GIVEN DATA:
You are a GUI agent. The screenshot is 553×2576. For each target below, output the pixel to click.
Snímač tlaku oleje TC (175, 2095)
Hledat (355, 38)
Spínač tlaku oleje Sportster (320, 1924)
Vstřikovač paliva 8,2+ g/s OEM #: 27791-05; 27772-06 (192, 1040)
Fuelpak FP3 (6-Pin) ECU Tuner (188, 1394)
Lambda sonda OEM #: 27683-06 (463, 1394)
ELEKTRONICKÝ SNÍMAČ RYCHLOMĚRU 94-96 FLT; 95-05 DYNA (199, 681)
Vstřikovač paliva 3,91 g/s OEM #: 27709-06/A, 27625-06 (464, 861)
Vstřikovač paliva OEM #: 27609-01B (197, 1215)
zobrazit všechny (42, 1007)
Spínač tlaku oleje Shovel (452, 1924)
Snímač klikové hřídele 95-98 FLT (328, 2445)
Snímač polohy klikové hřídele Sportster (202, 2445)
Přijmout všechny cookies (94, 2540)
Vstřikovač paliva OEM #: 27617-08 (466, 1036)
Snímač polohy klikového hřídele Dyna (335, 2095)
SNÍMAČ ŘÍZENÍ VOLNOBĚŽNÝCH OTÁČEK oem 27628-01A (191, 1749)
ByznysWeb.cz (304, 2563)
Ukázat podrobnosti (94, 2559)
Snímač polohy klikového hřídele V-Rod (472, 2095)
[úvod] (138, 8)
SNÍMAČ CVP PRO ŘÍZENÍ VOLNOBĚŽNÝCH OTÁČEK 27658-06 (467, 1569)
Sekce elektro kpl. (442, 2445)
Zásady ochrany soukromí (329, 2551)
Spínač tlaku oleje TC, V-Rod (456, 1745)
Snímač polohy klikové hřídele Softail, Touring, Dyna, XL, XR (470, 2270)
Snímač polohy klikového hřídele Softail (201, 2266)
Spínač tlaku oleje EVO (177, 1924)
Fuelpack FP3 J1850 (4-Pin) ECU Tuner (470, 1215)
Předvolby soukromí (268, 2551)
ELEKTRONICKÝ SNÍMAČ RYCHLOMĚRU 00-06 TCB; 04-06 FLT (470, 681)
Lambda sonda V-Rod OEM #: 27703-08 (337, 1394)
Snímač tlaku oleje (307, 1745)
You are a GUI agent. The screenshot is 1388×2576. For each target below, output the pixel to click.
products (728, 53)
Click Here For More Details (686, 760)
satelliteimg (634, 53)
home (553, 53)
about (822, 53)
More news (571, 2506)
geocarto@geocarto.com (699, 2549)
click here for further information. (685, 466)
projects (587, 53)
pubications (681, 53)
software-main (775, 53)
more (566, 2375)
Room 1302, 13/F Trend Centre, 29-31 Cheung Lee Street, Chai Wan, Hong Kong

TASK ITEM: In the records above, the lines containing the string "OTÁČEK" should be counted; give only the total.

EXERCISE OUTPUT: 2